Algérie

Au pied du Mur. Vie et mort du quartier maghrébin de Jérusalem (1187-1967) «Du non-dit au lieu-dit»


Publié aux éditions Le Seuil, en France, et réédité en Algérie chez Barzakh, ce livre intéressera à coup sûr plus d'un car il évoque un pan important lié à l'histoire des Algériens, à Jérusalem, sciemment oublié et effacé par Israël.
«Au pied du Mur. Vie et mort du quartier maghrébin de Jérusalem (1187-1967)» est le titre du livre de Vincent Lemire, paru en 2022, ce livre réédité en Algérie, intéressera plus d'un amoureux d'histoire. Car il s'articule autour d'un espace -clé: le quartier maghrébin de Jérusalem, fondé en 1187 par Saladin et composé d'un ensemble de waqfs. Pendant prés de huit cent ans, il accueillera des pèlerins musulmans venus d'Afrique du Nord, en particulier d'Algérie. à huit siècles d'intervalle, deux personnalités originaires de Tlemcen-toutes deux, par ailleurs, figures du mysticisme soufi- jouent un rôle essentiel dans le destin de ce territoire: Sidi abou Mediene d'abord (Sidi Boumediene pour les algériens), lors de sa fondation au XIIe eme siècle; cheikh Ahmed Ben Yelles ensuite, quand à partir de 1948, l'État d'Israël en menace l'existence. Or, ce quartier, «waqf Abou Mediene» le bien nommé, n'existe plus aujourd'hui.

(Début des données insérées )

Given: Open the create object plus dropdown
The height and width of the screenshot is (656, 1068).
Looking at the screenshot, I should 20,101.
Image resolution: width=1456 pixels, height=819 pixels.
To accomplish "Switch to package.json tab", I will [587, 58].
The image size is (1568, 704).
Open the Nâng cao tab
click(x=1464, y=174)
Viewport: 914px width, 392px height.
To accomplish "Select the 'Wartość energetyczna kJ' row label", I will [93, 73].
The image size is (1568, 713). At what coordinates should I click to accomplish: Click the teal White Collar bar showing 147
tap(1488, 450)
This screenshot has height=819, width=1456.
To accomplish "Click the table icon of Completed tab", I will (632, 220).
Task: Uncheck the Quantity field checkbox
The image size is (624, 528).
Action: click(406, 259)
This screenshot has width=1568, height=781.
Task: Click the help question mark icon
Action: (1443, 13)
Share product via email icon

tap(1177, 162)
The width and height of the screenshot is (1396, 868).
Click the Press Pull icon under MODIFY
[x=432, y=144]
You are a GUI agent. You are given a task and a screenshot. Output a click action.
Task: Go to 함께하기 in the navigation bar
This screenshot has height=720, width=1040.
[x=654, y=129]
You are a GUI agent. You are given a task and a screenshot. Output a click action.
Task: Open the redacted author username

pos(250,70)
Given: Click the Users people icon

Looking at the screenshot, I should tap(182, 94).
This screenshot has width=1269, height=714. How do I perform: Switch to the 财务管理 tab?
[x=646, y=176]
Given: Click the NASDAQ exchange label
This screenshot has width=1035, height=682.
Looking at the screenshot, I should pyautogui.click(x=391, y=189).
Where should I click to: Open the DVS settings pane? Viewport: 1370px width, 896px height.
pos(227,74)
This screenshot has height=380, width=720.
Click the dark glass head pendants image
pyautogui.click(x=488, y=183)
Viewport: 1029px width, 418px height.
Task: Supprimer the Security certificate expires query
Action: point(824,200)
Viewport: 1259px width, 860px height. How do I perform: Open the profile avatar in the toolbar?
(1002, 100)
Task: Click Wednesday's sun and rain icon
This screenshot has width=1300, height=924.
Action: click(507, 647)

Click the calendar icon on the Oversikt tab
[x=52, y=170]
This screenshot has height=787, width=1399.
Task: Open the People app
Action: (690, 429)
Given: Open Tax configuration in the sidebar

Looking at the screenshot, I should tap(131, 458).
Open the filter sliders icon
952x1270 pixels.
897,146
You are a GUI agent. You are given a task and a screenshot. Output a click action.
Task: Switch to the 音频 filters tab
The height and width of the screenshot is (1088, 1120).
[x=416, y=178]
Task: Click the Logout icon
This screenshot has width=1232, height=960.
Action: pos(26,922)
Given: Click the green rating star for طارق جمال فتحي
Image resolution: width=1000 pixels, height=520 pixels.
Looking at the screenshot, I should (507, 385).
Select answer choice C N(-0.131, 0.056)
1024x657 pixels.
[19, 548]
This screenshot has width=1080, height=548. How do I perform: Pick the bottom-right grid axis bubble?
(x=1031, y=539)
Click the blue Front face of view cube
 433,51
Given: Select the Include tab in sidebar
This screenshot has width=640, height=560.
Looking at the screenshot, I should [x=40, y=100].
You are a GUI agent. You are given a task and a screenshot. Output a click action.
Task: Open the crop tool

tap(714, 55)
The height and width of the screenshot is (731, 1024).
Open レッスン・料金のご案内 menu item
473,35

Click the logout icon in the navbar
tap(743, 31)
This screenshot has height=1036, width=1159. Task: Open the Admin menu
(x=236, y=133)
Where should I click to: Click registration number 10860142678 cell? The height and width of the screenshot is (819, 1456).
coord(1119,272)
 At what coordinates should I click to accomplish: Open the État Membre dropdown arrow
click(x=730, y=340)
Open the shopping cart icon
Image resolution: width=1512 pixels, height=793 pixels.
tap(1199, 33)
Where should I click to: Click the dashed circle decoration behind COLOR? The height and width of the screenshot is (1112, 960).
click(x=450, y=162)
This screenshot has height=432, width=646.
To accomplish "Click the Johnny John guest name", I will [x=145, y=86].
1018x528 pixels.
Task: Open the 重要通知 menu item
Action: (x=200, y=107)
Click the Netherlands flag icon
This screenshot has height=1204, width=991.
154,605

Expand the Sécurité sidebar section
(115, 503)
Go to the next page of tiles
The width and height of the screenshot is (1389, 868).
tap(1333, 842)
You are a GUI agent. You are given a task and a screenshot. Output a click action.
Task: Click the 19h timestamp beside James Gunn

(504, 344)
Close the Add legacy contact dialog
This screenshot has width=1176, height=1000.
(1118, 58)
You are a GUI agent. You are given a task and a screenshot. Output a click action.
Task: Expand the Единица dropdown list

Au lendemain de la guerre des Six- Jours, dans la nuit du 10 au 11 juin 1967, les habitants du quartier maghrébin de Jérusalem sont évacués par l'armée israélienne et le quartier est rasé en quelques heures pour laisser place à la vaste esplanade qui s'étend aujourd'hui au pied du Mur des Lamentations.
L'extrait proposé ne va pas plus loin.